## Information provided

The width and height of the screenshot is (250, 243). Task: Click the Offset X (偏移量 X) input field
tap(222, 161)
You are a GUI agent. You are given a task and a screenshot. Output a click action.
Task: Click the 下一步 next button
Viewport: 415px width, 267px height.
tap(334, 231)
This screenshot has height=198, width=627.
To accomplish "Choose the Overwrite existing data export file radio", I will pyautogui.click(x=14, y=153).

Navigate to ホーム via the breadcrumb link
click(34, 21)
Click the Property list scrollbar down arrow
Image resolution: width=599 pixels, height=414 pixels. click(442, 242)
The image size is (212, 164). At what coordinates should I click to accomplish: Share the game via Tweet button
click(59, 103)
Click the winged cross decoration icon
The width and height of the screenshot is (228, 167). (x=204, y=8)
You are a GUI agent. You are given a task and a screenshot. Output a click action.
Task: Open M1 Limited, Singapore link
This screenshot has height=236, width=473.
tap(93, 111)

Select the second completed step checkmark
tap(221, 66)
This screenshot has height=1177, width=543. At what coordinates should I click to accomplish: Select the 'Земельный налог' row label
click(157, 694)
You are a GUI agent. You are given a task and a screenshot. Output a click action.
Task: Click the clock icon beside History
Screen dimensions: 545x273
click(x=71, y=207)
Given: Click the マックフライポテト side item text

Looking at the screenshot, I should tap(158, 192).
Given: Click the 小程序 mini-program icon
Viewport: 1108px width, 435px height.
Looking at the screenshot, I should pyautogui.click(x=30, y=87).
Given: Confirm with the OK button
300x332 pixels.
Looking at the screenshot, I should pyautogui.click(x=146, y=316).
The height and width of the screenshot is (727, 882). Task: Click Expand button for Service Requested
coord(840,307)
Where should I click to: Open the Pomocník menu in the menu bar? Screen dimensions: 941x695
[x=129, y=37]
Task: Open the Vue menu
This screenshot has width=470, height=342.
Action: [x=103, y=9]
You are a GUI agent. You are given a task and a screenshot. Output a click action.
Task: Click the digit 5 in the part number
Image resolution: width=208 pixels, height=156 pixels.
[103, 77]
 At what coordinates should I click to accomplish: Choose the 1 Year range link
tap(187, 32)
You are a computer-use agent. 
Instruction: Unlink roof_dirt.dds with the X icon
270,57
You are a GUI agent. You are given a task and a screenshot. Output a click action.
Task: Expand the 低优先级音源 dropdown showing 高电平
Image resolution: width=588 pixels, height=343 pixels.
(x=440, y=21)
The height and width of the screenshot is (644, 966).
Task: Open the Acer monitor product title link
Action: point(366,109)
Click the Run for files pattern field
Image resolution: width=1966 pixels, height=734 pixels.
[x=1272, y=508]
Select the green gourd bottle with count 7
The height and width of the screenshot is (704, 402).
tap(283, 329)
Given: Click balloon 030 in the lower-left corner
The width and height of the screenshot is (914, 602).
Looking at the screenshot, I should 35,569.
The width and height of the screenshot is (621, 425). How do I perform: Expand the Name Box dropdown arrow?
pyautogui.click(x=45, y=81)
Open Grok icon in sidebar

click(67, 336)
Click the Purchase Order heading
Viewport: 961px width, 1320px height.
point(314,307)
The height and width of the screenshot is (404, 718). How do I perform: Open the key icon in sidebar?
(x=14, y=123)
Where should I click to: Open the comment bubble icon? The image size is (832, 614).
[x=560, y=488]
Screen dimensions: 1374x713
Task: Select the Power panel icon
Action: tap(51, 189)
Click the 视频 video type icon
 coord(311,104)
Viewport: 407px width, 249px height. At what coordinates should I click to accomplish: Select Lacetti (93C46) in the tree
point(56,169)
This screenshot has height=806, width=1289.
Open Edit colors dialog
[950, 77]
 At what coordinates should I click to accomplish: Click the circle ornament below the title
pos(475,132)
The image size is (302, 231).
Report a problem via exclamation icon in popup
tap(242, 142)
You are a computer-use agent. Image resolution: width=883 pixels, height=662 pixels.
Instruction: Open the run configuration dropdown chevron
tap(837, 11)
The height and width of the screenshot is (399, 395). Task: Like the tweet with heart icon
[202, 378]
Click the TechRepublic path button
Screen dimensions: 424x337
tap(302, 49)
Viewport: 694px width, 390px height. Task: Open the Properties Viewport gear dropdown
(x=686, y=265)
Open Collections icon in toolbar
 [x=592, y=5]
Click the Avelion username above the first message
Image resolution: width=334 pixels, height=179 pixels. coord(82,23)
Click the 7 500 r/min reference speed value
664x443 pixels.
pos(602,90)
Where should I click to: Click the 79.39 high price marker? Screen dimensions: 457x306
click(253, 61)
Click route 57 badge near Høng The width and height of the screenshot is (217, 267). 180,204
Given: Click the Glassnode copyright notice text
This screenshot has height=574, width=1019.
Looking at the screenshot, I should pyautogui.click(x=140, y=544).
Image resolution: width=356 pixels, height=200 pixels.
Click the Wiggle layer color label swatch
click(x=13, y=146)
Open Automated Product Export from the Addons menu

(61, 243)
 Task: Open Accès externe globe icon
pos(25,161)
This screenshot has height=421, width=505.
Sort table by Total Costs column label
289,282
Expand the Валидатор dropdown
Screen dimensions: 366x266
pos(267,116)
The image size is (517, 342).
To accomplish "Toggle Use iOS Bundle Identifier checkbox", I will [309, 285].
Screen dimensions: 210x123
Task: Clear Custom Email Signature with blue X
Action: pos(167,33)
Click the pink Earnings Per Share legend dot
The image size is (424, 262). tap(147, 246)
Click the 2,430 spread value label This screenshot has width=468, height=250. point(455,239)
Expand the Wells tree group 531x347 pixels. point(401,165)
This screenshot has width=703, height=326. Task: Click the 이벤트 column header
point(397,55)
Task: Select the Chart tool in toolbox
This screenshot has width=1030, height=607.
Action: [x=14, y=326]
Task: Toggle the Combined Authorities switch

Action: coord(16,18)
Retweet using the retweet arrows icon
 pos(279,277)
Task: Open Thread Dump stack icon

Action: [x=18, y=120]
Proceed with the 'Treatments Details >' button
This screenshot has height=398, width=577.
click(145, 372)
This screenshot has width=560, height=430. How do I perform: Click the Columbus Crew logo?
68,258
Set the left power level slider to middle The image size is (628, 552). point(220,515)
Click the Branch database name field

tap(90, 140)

## Brief
Nothing in the listing may be left out; repeat it all exactly.

## Solution
The width and height of the screenshot is (250, 243). Task: Click the Offset X (偏移量 X) input field
tap(222, 161)
You are a GUI agent. You are given a task and a screenshot. Output a click action.
Task: Click the 下一步 next button
Viewport: 415px width, 267px height.
tap(334, 231)
This screenshot has height=198, width=627.
To accomplish "Choose the Overwrite existing data export file radio", I will pyautogui.click(x=14, y=153).

Navigate to ホーム via the breadcrumb link
click(34, 21)
Click the Property list scrollbar down arrow
Image resolution: width=599 pixels, height=414 pixels. click(442, 242)
The image size is (212, 164). At what coordinates should I click to accomplish: Share the game via Tweet button
click(59, 103)
Click the winged cross decoration icon
The width and height of the screenshot is (228, 167). (x=204, y=8)
You are a GUI agent. You are given a task and a screenshot. Output a click action.
Task: Open M1 Limited, Singapore link
This screenshot has height=236, width=473.
tap(93, 111)

Select the second completed step checkmark
tap(221, 66)
This screenshot has height=1177, width=543. At what coordinates should I click to accomplish: Select the 'Земельный налог' row label
click(157, 694)
You are a GUI agent. You are given a task and a screenshot. Output a click action.
Task: Click the clock icon beside History
Screen dimensions: 545x273
click(x=71, y=207)
Given: Click the マックフライポテト side item text

Looking at the screenshot, I should tap(158, 192).
Given: Click the 小程序 mini-program icon
Viewport: 1108px width, 435px height.
Looking at the screenshot, I should pyautogui.click(x=30, y=87).
Given: Confirm with the OK button
300x332 pixels.
Looking at the screenshot, I should pyautogui.click(x=146, y=316).
The height and width of the screenshot is (727, 882). Task: Click Expand button for Service Requested
coord(840,307)
Where should I click to: Open the Pomocník menu in the menu bar? Screen dimensions: 941x695
[x=129, y=37]
Task: Open the Vue menu
This screenshot has width=470, height=342.
Action: [x=103, y=9]
You are a GUI agent. You are given a task and a screenshot. Output a click action.
Task: Click the digit 5 in the part number
Image resolution: width=208 pixels, height=156 pixels.
[103, 77]
 At what coordinates should I click to accomplish: Choose the 1 Year range link
tap(187, 32)
You are a computer-use agent. 
Instruction: Unlink roof_dirt.dds with the X icon
270,57
You are a GUI agent. You are given a task and a screenshot. Output a click action.
Task: Expand the 低优先级音源 dropdown showing 高电平
Image resolution: width=588 pixels, height=343 pixels.
(x=440, y=21)
The height and width of the screenshot is (644, 966).
Task: Open the Acer monitor product title link
Action: point(366,109)
Click the Run for files pattern field
Image resolution: width=1966 pixels, height=734 pixels.
[x=1272, y=508]
Select the green gourd bottle with count 7
The height and width of the screenshot is (704, 402).
tap(283, 329)
Given: Click balloon 030 in the lower-left corner
The width and height of the screenshot is (914, 602).
Looking at the screenshot, I should 35,569.
The width and height of the screenshot is (621, 425). How do I perform: Expand the Name Box dropdown arrow?
pyautogui.click(x=45, y=81)
Open Grok icon in sidebar

click(67, 336)
Click the Purchase Order heading
Viewport: 961px width, 1320px height.
point(314,307)
The height and width of the screenshot is (404, 718). How do I perform: Open the key icon in sidebar?
(x=14, y=123)
Where should I click to: Open the comment bubble icon? The image size is (832, 614).
[x=560, y=488]
Screen dimensions: 1374x713
Task: Select the Power panel icon
Action: tap(51, 189)
Click the 视频 video type icon
 coord(311,104)
Viewport: 407px width, 249px height. At what coordinates should I click to accomplish: Select Lacetti (93C46) in the tree
point(56,169)
This screenshot has height=806, width=1289.
Open Edit colors dialog
[950, 77]
 At what coordinates should I click to accomplish: Click the circle ornament below the title
pos(475,132)
The image size is (302, 231).
Report a problem via exclamation icon in popup
tap(242, 142)
You are a computer-use agent. Image resolution: width=883 pixels, height=662 pixels.
Instruction: Open the run configuration dropdown chevron
tap(837, 11)
The height and width of the screenshot is (399, 395). Task: Like the tweet with heart icon
[202, 378]
Click the TechRepublic path button
Screen dimensions: 424x337
tap(302, 49)
Viewport: 694px width, 390px height. Task: Open the Properties Viewport gear dropdown
(x=686, y=265)
Open Collections icon in toolbar
 [x=592, y=5]
Click the Avelion username above the first message
Image resolution: width=334 pixels, height=179 pixels. coord(82,23)
Click the 7 500 r/min reference speed value
664x443 pixels.
pos(602,90)
Where should I click to: Click the 79.39 high price marker? Screen dimensions: 457x306
click(253, 61)
Click route 57 badge near Høng The width and height of the screenshot is (217, 267). 180,204
Given: Click the Glassnode copyright notice text
This screenshot has height=574, width=1019.
Looking at the screenshot, I should pyautogui.click(x=140, y=544).
Image resolution: width=356 pixels, height=200 pixels.
Click the Wiggle layer color label swatch
click(x=13, y=146)
Open Automated Product Export from the Addons menu

(61, 243)
 Task: Open Accès externe globe icon
pos(25,161)
This screenshot has height=421, width=505.
Sort table by Total Costs column label
289,282
Expand the Валидатор dropdown
Screen dimensions: 366x266
pos(267,116)
The image size is (517, 342).
To accomplish "Toggle Use iOS Bundle Identifier checkbox", I will [309, 285].
Screen dimensions: 210x123
Task: Clear Custom Email Signature with blue X
Action: pos(167,33)
Click the pink Earnings Per Share legend dot
The image size is (424, 262). tap(147, 246)
Click the 2,430 spread value label This screenshot has width=468, height=250. point(455,239)
Expand the Wells tree group 531x347 pixels. point(401,165)
This screenshot has width=703, height=326. Task: Click the 이벤트 column header
point(397,55)
Task: Select the Chart tool in toolbox
This screenshot has width=1030, height=607.
Action: [x=14, y=326]
Task: Toggle the Combined Authorities switch

Action: coord(16,18)
Retweet using the retweet arrows icon
 pos(279,277)
Task: Open Thread Dump stack icon

Action: [x=18, y=120]
Proceed with the 'Treatments Details >' button
This screenshot has height=398, width=577.
click(145, 372)
This screenshot has width=560, height=430. How do I perform: Click the Columbus Crew logo?
68,258
Set the left power level slider to middle The image size is (628, 552). point(220,515)
Click the Branch database name field

tap(90, 140)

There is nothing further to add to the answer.